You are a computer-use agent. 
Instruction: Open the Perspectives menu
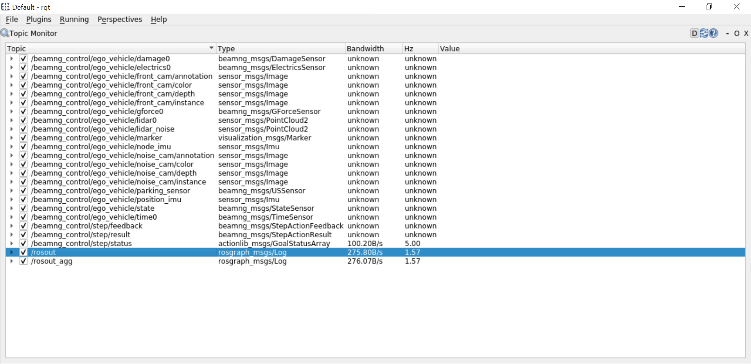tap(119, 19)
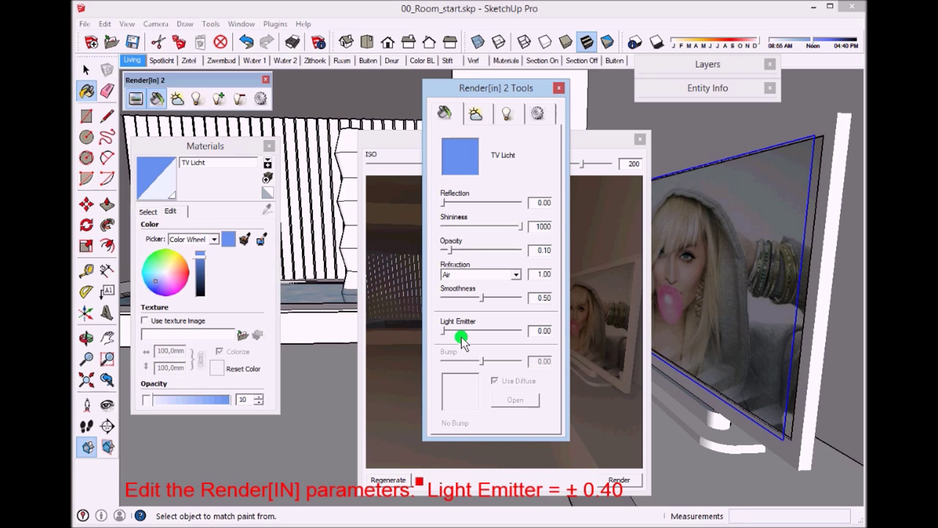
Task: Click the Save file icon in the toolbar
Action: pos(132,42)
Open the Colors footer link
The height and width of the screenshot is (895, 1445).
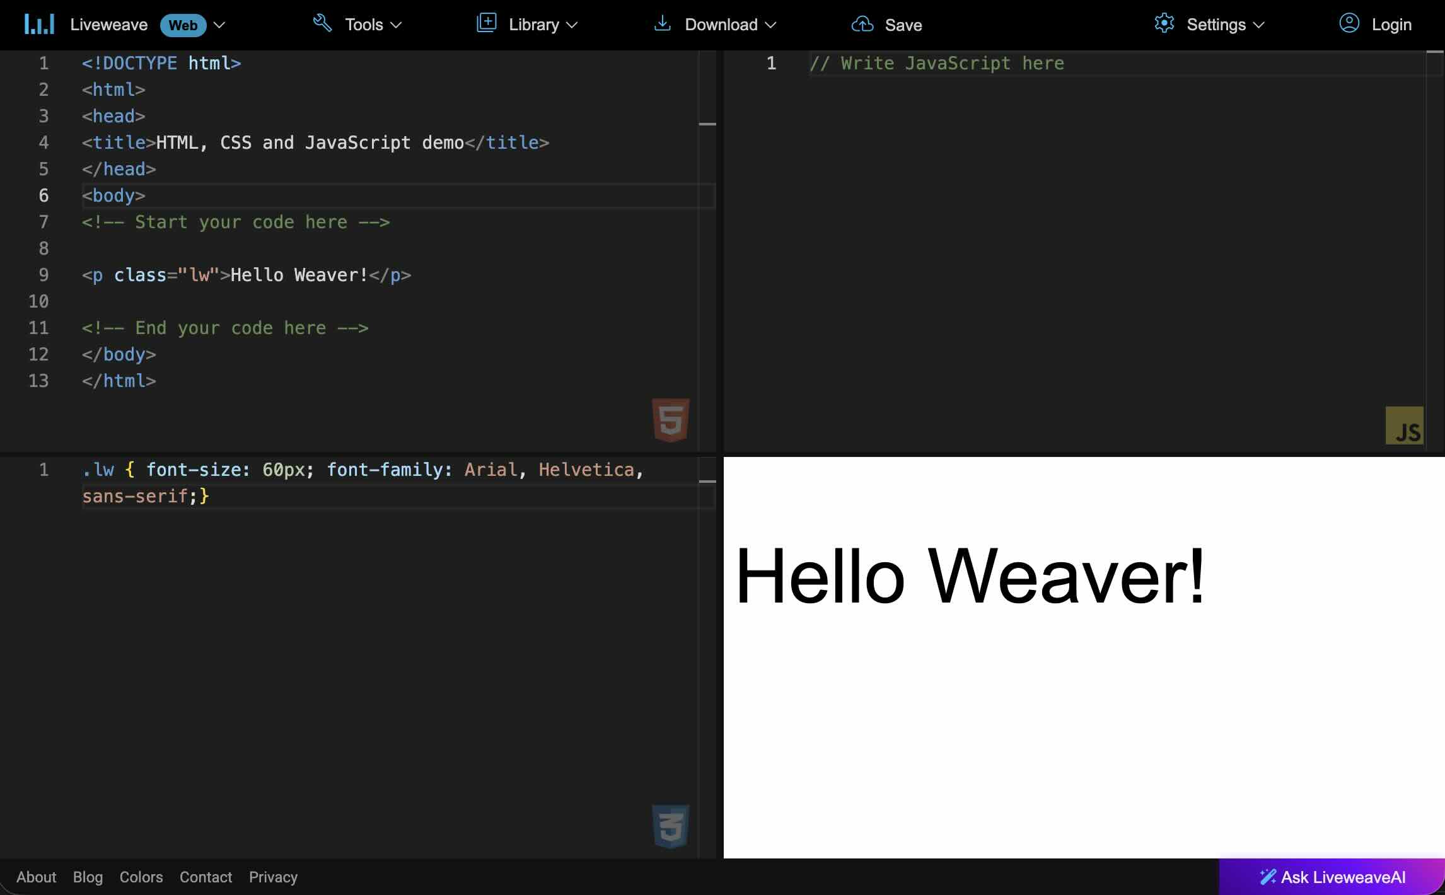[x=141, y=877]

EXERCISE REQUIREMENTS
Each entry above is to be restated exactly, without its images.

OUTPUT
You are a computer-use agent. 
Instruction: Open the Perspectives menu
tap(119, 19)
Task: Click the Save file icon in the toolbar
Action: pos(132,42)
Open the Colors footer link
The height and width of the screenshot is (895, 1445).
[x=141, y=877]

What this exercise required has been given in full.